Talavera declaró haber manejado desde el Olimpo –el centro clandestino que funcionó entre 1978 y 1979 en el barrio porteño de Floresta– hasta el Aeroparque. Talavera conducía un furgón en el que viajaban unas 45 personas que iban directo hacia la muerte. El exgendarme también dijo que le tocó ir a buscar militares al Aeropuerto de Ezeiza, pero que, en ese caso, no había prisioneros.

Omar Torres es un gendarme que declaró ante la Comisión Nacional sobre la Desaparición de Personas (Conadep). Reiteró su testimonio en el Juicio a las Juntas y en los procesos posteriores. En el caso de Torres, él refirió que los prisioneros eran llevados a la Base Aérea del Palomar. El dato fue corroborado por el fiscal federal Federico Delgado, que investigaba los crímenes cometidos en el Primer Cuerpo de Ejército junto con Rafecas.

Desde 2017, la justicia empezó a dictar sentencias en las que se reconocían los vuelos de la muerte. Ese año, el Tribunal Oral Federal (TOF) 5 condenó a los pilotos del Skyvan de la Prefectura que partió desde el Aeroparque a las 21.30 del 14 de diciembre de 1977. A bordo iban tres Madres de Plaza de Mayo, dos monjas francesas y siete militantes que solían reunirse en la Iglesia de la Santa Cruz. Todos ellos fueron arrojados adormecidos a las aguas.

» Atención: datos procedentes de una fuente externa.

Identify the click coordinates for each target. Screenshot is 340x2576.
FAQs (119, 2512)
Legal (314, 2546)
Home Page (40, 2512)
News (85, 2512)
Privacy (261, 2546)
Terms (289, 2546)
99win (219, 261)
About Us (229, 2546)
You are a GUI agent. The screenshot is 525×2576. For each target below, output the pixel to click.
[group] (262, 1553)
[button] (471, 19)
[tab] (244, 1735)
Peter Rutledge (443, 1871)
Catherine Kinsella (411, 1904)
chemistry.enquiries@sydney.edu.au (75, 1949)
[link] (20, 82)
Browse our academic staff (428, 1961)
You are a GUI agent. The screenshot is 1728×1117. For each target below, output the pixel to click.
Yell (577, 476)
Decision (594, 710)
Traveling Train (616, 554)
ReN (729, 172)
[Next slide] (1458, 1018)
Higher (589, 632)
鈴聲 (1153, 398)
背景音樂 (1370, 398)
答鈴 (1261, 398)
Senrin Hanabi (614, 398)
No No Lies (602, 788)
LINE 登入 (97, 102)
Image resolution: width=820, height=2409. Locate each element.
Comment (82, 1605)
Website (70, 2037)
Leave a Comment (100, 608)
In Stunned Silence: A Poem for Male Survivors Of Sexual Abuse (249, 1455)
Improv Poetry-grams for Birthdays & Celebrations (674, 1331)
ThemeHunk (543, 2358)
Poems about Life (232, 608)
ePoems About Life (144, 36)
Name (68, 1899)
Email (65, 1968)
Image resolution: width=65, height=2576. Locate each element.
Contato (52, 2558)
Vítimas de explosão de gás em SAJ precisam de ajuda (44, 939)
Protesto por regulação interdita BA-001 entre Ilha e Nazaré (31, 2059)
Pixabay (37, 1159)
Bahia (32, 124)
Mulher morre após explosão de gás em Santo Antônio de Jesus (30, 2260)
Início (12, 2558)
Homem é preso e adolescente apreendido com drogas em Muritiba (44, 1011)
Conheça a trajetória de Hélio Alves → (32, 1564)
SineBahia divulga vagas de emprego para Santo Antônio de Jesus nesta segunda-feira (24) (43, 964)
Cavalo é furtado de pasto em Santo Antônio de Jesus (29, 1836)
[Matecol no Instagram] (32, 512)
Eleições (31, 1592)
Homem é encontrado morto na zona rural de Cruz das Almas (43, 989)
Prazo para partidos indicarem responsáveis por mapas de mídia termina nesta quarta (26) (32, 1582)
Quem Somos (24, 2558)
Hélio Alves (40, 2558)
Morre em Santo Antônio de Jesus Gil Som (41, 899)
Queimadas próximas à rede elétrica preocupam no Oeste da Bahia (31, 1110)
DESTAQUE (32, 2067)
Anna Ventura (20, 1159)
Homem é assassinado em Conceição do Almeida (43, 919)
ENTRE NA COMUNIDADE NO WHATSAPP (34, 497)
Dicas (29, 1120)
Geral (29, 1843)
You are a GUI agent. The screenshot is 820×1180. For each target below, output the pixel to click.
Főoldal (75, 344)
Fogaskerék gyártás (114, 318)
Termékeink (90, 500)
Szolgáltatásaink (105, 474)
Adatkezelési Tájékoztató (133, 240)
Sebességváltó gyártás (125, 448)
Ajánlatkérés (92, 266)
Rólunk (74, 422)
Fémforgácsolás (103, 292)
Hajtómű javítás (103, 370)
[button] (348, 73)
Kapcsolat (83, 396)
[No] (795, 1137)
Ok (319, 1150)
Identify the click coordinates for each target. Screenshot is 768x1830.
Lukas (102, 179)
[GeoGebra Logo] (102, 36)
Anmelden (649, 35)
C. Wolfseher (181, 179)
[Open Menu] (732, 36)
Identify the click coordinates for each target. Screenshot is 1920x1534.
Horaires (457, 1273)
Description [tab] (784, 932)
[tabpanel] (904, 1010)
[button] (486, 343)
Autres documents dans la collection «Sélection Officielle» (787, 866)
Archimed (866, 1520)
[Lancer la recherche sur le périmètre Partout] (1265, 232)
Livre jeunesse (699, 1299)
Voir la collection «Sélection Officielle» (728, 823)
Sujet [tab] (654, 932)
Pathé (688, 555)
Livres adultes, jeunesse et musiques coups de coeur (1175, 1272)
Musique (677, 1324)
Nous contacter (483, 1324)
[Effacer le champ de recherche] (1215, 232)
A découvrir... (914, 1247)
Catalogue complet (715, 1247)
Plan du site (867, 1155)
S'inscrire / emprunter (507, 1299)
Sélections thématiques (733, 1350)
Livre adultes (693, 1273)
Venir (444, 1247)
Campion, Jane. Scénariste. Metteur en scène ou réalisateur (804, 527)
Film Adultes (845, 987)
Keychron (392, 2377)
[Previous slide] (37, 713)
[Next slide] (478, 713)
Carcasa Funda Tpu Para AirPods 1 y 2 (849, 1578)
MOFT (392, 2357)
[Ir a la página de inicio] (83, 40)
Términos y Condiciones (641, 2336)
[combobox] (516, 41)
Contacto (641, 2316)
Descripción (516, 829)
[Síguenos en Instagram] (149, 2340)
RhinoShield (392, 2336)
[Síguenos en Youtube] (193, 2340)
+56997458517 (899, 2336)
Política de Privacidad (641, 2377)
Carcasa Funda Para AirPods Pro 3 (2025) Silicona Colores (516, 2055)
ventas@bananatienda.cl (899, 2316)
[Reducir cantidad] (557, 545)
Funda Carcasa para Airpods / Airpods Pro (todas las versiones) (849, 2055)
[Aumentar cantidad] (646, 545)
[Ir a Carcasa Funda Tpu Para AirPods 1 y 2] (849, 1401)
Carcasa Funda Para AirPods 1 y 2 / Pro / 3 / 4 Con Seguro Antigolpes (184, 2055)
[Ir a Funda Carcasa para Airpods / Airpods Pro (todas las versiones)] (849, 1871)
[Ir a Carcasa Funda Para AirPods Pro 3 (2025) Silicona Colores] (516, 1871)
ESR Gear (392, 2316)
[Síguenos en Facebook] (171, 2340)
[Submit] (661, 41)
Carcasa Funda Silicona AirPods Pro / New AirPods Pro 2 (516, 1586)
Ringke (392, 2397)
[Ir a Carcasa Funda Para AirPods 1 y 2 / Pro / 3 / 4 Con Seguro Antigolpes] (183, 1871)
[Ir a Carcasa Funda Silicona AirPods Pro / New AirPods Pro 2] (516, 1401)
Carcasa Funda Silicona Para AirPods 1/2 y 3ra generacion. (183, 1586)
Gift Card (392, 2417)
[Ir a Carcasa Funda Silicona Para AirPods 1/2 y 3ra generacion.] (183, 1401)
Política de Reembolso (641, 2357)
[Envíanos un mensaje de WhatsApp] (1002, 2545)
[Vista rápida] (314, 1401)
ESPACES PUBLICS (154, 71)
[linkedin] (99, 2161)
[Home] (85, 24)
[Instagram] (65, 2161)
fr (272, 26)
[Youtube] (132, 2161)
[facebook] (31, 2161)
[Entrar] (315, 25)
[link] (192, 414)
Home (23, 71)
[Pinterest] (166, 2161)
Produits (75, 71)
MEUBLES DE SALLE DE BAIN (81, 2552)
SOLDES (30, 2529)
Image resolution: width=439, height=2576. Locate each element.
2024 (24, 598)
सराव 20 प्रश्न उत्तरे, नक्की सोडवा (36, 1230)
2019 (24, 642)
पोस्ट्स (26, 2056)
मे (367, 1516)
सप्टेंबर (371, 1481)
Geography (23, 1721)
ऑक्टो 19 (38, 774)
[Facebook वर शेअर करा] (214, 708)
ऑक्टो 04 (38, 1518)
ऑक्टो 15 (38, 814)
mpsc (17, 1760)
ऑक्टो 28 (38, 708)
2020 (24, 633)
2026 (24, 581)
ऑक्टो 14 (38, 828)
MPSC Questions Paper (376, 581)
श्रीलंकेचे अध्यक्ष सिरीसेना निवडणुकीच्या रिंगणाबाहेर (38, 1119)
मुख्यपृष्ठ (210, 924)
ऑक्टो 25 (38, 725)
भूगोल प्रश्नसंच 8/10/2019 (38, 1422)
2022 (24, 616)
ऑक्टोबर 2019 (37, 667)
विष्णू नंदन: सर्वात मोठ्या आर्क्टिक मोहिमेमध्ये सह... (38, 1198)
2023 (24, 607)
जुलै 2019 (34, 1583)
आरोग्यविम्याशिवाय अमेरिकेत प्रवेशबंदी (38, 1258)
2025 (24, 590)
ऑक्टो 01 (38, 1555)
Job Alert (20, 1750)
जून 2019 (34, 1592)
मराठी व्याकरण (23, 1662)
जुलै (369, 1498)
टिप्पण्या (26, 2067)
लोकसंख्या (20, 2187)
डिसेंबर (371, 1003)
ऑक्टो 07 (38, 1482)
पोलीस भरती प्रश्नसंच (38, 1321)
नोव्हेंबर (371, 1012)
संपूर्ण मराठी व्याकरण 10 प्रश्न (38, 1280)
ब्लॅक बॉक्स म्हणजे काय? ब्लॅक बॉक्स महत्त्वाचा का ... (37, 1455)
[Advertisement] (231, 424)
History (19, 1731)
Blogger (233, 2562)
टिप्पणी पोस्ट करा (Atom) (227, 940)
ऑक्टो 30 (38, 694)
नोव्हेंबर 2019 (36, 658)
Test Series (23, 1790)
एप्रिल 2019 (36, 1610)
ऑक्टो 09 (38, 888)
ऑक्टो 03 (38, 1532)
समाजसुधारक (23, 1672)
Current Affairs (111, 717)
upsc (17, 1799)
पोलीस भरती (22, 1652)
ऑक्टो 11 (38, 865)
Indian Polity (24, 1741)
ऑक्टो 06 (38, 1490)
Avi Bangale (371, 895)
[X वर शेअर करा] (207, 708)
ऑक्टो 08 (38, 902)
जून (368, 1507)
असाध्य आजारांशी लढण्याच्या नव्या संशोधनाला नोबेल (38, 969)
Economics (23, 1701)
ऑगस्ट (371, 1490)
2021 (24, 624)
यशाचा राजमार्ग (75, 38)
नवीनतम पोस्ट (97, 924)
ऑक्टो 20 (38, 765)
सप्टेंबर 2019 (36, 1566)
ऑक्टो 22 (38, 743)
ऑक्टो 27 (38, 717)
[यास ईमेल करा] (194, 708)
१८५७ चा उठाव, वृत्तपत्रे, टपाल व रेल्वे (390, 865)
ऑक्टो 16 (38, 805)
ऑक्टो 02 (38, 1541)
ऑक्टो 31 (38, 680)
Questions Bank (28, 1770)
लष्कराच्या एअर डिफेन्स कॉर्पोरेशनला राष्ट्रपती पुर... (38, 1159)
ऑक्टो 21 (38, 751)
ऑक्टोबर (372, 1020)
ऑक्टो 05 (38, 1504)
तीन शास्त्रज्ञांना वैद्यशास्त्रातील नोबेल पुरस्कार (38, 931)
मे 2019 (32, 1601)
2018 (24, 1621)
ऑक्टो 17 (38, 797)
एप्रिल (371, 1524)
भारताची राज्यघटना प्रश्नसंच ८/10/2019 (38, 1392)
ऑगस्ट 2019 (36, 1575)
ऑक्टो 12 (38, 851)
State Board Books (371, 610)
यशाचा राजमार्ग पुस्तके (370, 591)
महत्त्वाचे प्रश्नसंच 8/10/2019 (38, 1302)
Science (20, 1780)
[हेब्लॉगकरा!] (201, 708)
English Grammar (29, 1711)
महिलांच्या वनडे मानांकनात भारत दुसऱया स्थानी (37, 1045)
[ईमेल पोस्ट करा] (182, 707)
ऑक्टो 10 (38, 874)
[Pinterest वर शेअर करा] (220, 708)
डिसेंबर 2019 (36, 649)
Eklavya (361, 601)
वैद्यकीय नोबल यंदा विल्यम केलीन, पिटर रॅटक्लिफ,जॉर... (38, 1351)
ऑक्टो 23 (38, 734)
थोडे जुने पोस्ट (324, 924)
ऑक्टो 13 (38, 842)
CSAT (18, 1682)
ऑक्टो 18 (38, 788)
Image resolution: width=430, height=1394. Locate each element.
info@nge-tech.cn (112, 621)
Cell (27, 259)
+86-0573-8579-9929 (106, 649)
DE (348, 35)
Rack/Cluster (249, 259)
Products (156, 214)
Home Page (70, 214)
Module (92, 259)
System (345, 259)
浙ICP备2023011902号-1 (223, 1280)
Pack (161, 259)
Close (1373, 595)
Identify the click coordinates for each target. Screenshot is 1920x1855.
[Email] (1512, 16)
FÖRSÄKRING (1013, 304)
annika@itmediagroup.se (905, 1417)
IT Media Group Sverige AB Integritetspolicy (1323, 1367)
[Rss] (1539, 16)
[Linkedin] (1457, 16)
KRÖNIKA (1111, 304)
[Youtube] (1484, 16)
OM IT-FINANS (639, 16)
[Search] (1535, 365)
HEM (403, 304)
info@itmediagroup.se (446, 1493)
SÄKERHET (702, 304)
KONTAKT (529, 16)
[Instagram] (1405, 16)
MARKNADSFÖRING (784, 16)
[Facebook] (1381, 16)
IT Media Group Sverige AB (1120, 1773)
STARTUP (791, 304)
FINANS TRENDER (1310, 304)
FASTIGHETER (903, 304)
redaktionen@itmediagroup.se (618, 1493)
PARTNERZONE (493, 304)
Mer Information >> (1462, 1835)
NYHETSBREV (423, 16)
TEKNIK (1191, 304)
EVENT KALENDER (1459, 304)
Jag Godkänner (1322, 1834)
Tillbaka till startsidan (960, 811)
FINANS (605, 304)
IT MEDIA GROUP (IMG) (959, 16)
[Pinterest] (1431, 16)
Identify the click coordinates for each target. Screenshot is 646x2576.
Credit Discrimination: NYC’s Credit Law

En 2022, el TOF 2 de San Martín condenó a la plana mayor del Batallón de Aviación 601. Sus integrantes fueron considerados responsables de los vuelos de la muerte que partían desde la guarnición de Campo de Mayo.

En mayo de 2026, la Sala IV de la Cámara Federal de Casación Penal condenó a tres gendarmes a prisión perpetua por su participación en el vuelo del 6 de diciembre de 1978 con un grupo de secuestrados que fueron sacados desde el Olimpo.

En su presentación, Llonto remarca que está claro que hubo vuelos con prisioneros del Primer Cuerpo de Ejército desde el Aeroparque y desde la Base del Palomar. Por eso, le pide a Rafecas que conforme una causa única y que centre su mirada en el rol que jugaron la Fuerza Aérea y la Policía Federal –particularmente la Superintendencia de Bomberos.

“Es imprescindible a esta altura de los juicios que se cite a todo el personal que trabajó en las bases aéreas para que cuenten lo que saben”, dice Llonto.

“No es posible que los pilotos de los vuelos de la muerte del Primer Cuerpo y gran parte de los de ESMA y Campo de Mayo aún no hayan sido juzgados hasta el momento cuando se tienen los listados completos. Sólo falta determinar quiénes de esos listados pilotearon esos aviones o helicópteros y quiénes fueron sus jefes que organizaron este método de exterminio. Seguiremos buscando las pruebas pero necesitamos que la justicia se mueva más rápido que nunca con las causas de lesa humanidad”, completa.

 

Hace unos meses, Rafecas le pidió información al ministro de Defensa Carlos Presti sobre los aviones que estaban en Aeroparque y Ezeiza. La Procuraduría de Crímenes Contra la Humanidad (PCCH) también remitió un informe con documentación sobre este tema.

En la web vuelosdelamuerte.org, las investigadoras Ximena Tordini y Natalia Federman reconstruyeron que, entre abril de 1976 y abril de 1979, aparecieron, al menos, 76 cuerpos en las costas argentinas y uruguayas. Solo 47 pudieron ser identificados.